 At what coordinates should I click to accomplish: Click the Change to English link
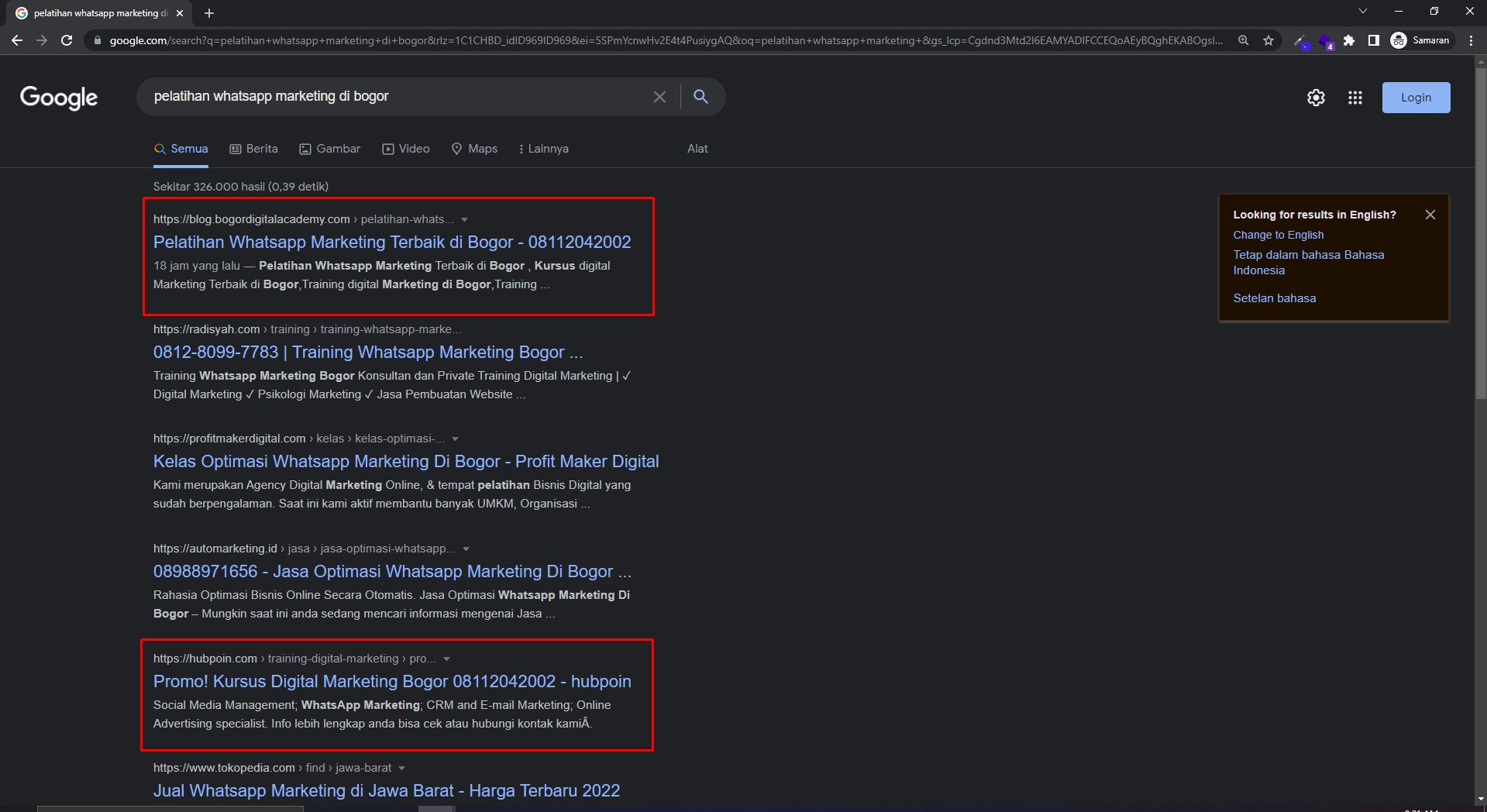tap(1279, 235)

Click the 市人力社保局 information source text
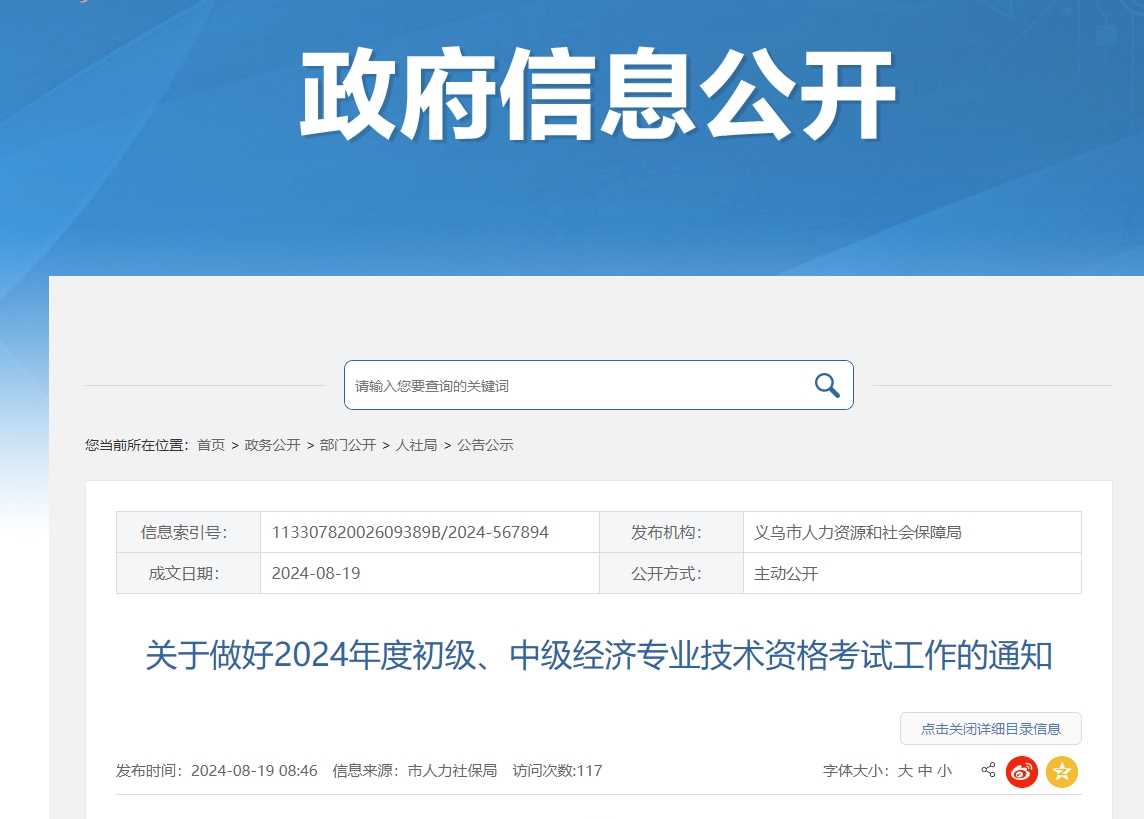tap(452, 771)
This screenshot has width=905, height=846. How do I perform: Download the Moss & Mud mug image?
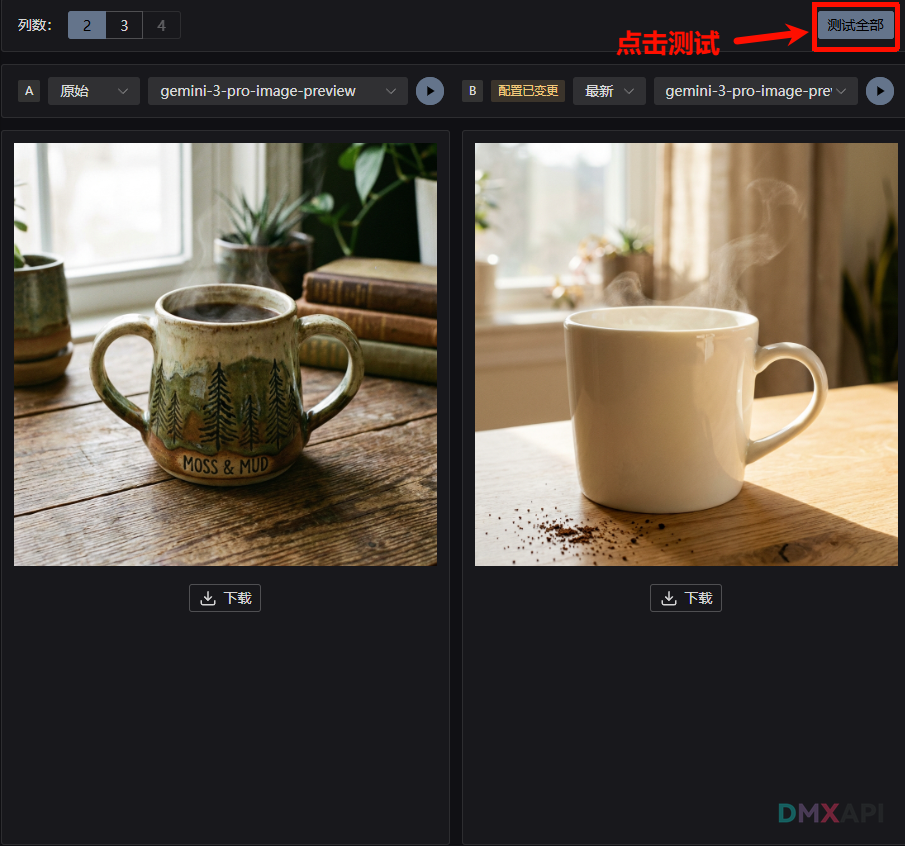(x=225, y=598)
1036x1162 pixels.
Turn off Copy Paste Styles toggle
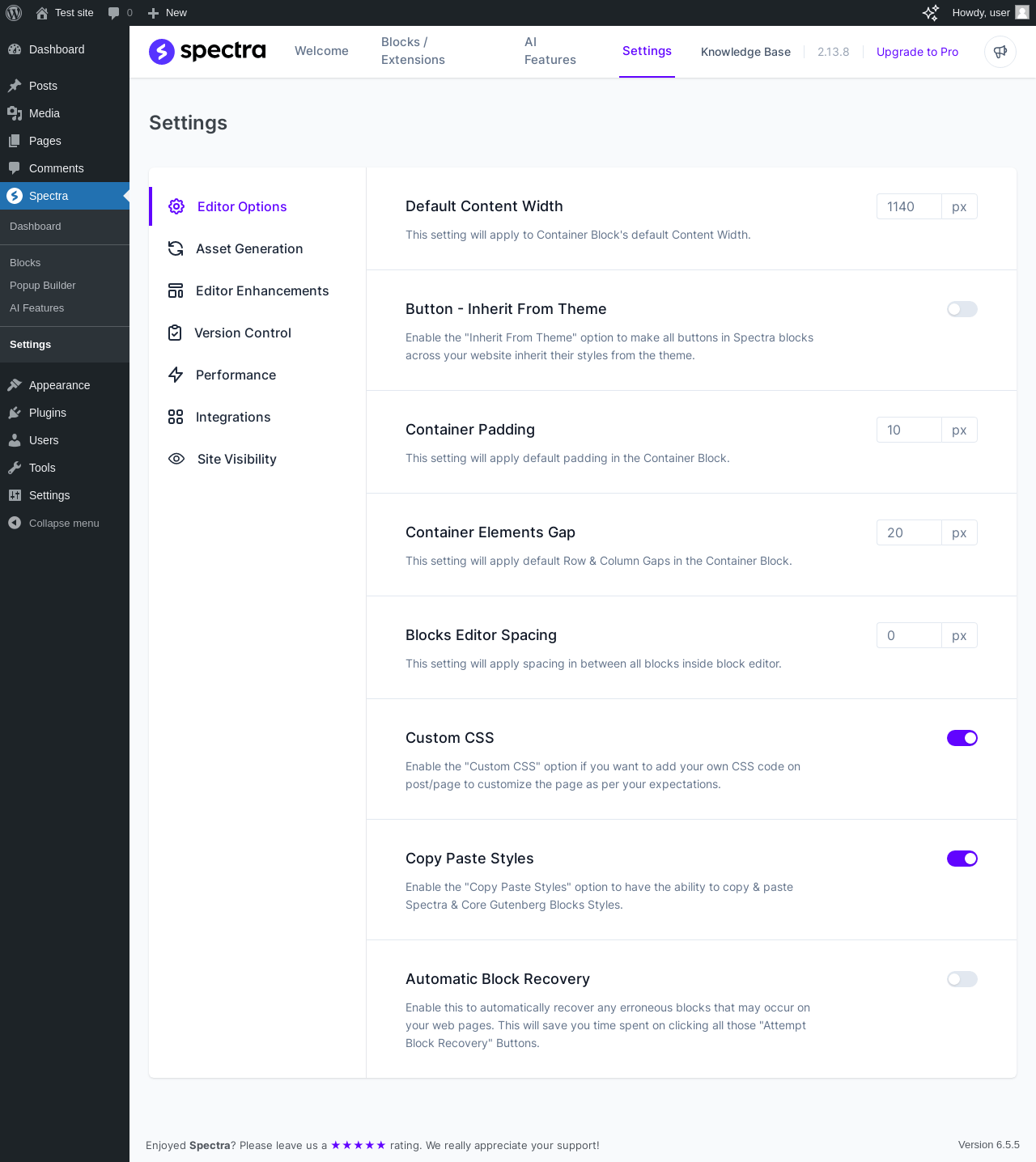point(962,859)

• • • • •

=== Work order ===
Drop the pictures, then repeat the material word for word.

=== Problem solution ===
 At what coordinates should I click to accomplish: Click the Change to English link
tap(1279, 235)

Click the 市人力社保局 information source text
tap(452, 771)
This screenshot has width=905, height=846. How do I perform: Download the Moss & Mud mug image?
(x=225, y=598)
1036x1162 pixels.
Turn off Copy Paste Styles toggle
point(962,859)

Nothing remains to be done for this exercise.